残る課題克服のため「混合診療」の解禁も

 さて、現在は自由診療の不妊治療が保険適用となった場合、自己負担は原則3割になるとともに、高額療養費制度が適用されるため、一月の自己負担に限度額が設けられ、治療を望む人にとってはかなり経済負担が軽減される。

 もっとも、保険の範囲を超える高度な治療を受けようとした場合の課題は残る。健康保険法上、保険適用と自由診療の治療を同時に提供する、いわゆる「混合診療」は原則として禁止されており、現在は自由診療を併用すると、保険診療部分も含めて全額自己負担になるからだ。せっかく高度な医療メニューがそろっていても、オプションでそれを付けた途端、全額自己負担となるのでは、今までと何ら変わりない。

 それゆえ、厚労省では水面下で、不妊治療の領域では、例外的に混合診療解禁の余地も探っているもようだ。現行制度でも、一定の先進医療については、混合診療が認められているが、あくまで保険適用を前提としたものに限られる。したがって、別途ルールを作る必要がある。

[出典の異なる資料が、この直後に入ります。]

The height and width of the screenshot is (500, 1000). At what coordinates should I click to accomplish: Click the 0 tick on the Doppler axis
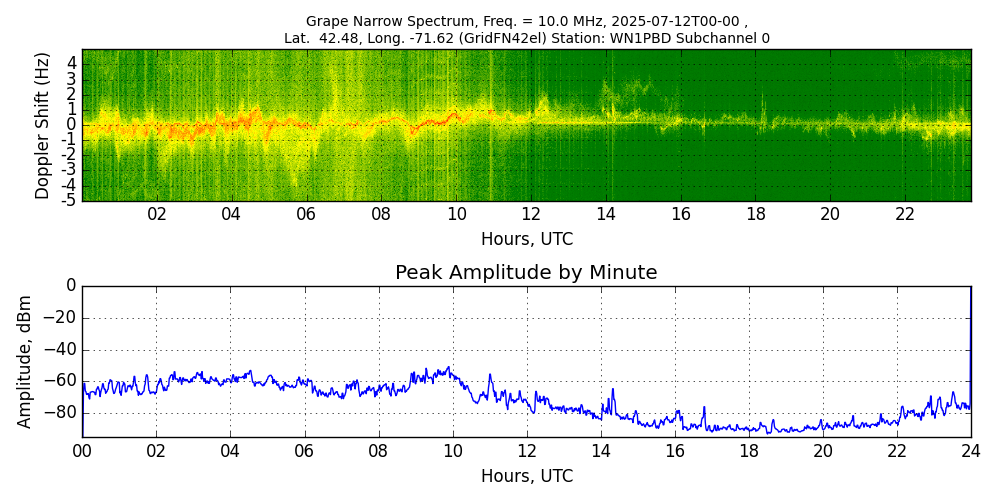71,125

 実際、この先、不妊治療の保険適用ルールがどう定まるかは不明だが、現場の治療実績を調べ、そのうち費用対効果に優れて安全性も担保された診療行為のみを保険適用とする、また混合診療解禁につながる改正も行っていくことになれば、かなり大掛かりな見直しであるのは間違いない。そうした見直しが実現した先には、何も不妊治療の領域にとどまらず、幅広く個々の診療行為において、アウトカム評価を重視して、保険適用の対象が費用対効果に優れたものに限定される可能性は十分にある。

 アウトカム評価の拡充は、厚労省にとって目下、重点課題であるだけに(関連記事)、今後の動向から目が離せない。

■変更履歴
記事初出時、「全ての診療行為」とあったのは「そのほかの各種診療行為」でした。お詫びして訂正します。記事は修正済みです。